Sedangkan terkait  Papua sangat mungkin masalah penegakan hukum, keadilan telah menjadi program klasik Partai manapun yang berkuasa di Australia, sehingga terucap oleh Dubes Australia ketika berada di Aceh, bahwa penyelesaian pelangaran HAM di Aceh merupakan komitmen Australia, yang dalam tataran hubungan internasional antar dua negara dapat diterjemahkan sebagai “benih-benih intervensi dalam hubungan kedua negara”.

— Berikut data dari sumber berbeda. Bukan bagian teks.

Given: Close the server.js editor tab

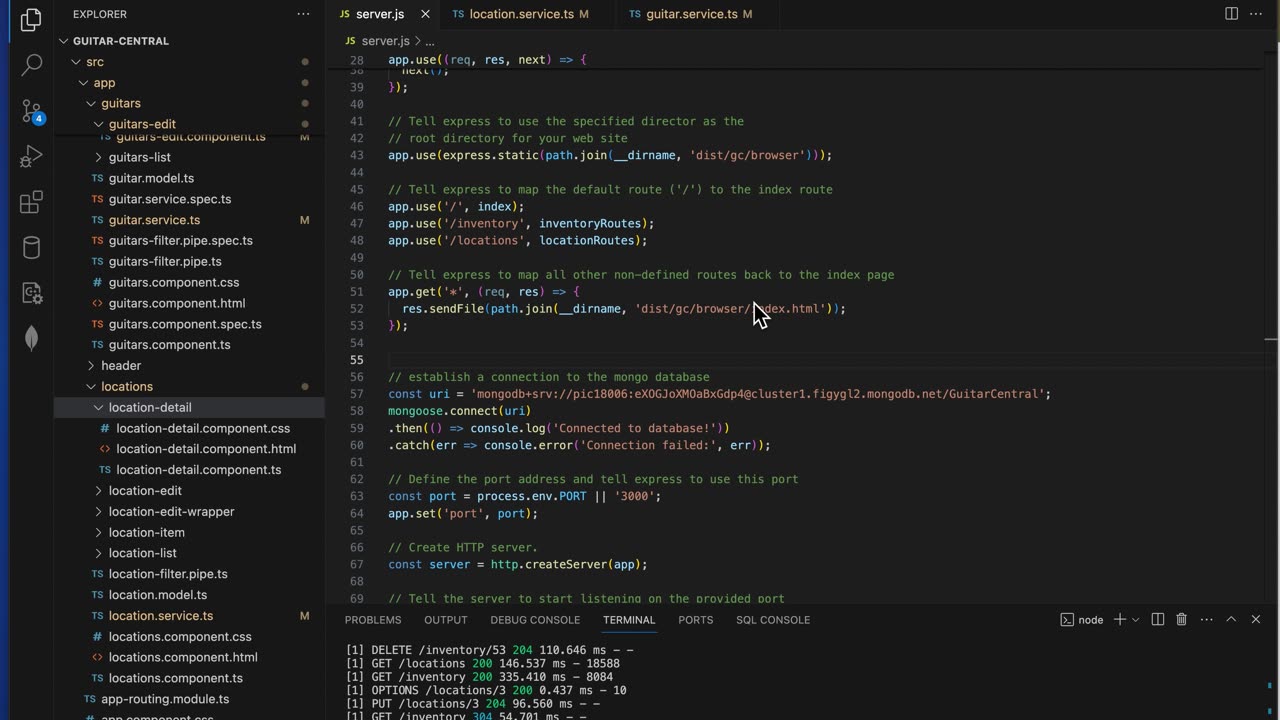Looking at the screenshot, I should (425, 14).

Oleh karena itu ada kesalahan dari berbagai pejabat di Aceh ketika merespons ucapan Dubes Australia, seolah-olah rakyat Aceh mengucapkan welcome terhadap upaya Australia ikut campur dalam masalah Aceh, dengan meminta membantu mereka untuk memberikan tekanan politik kepada Pemerintah RI di Jakarta membuka peluang agar Peraturan Daerah Tentang Komisi Kebenaran dan Rekonsiliasi (KKR) dapat segera disahkan. Masalahnya adalah karena Peraturan Daerah tentang KKR tidak bisa dibuat apabila UU Tentang KKR yang bersifat nasional belum disahkan.

Dalam menghadapi keinginan rakyat Aceh agar ada Peraturan Daerah Tentang KKR (Komisi Kerukunan dan Rekonsiliasi) Pemerintah menghendaki agar rekonsilisai terwujud di Aceh, namun sebagian rakyat Aceh menghendaki rekonsiliasi harus terwujud dan mereka yang bersalah harus didituntut, diantaranya adalah pejabat yang dahulu memutuskan Aceh sebagai DOM harus diadili. Prinsip inilah yang belum bertemu dan untuk pemecahannya.

Cara berfikir orang Australia harus diperbaiki, uruslah masalah HAM yang belum beres di Australia dan serahkan masalah HAM di Indonesia oleh bangsa Indonesia sendiri. Kebiasaan Australia mencantumkan ikut serta dalam upaya terwujudnya HAM diseluruh dunia, harus disadari tidak berarti  harus ikut campur tangan di negara lain.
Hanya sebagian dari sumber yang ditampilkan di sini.